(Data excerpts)

- - - - - - -

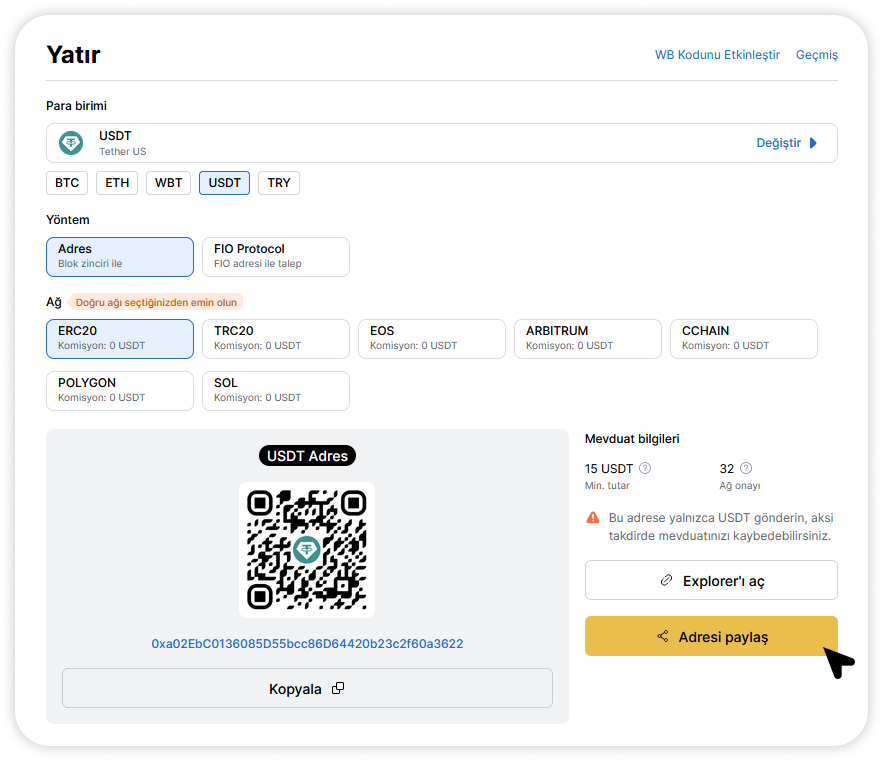The image size is (883, 761).
Task: Click the Explorer'ı aç button
Action: [711, 580]
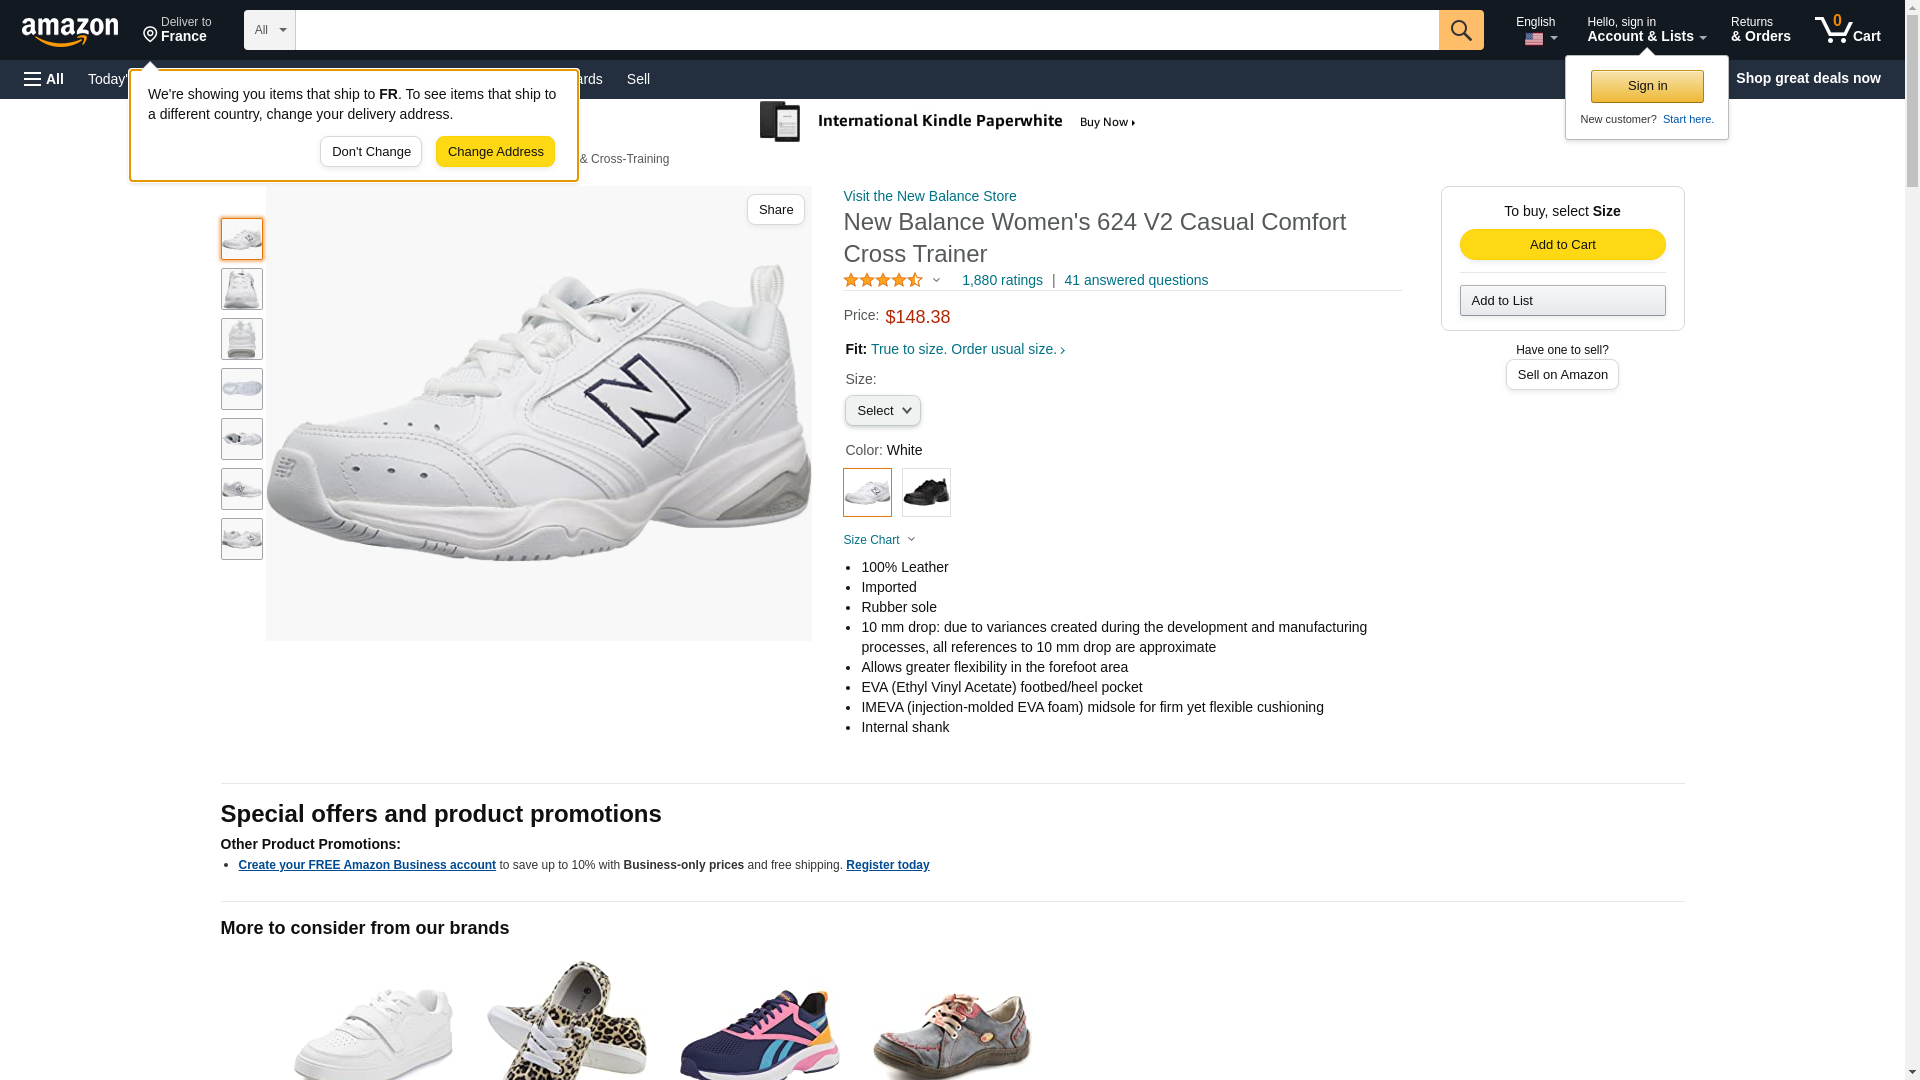Viewport: 1920px width, 1080px height.
Task: Open the shopping cart
Action: pyautogui.click(x=1847, y=30)
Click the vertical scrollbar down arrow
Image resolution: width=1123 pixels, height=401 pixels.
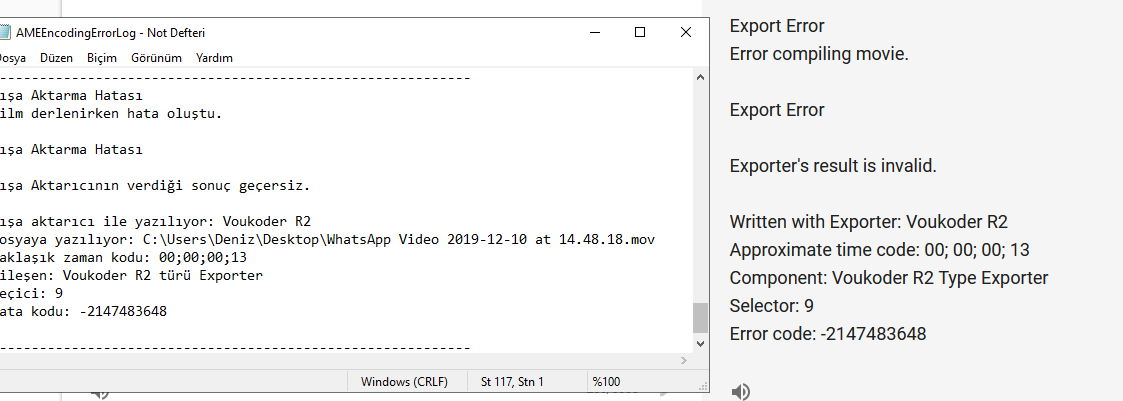(x=700, y=345)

- - - - - - -

* What the exercise asks
The lines from the one that contains "Click the vertical scrollbar down arrow" through the end of the data, repeated exactly and with no pictures, make up the whole answer.

* Exercise response
Click the vertical scrollbar down arrow
Image resolution: width=1123 pixels, height=401 pixels.
(x=700, y=345)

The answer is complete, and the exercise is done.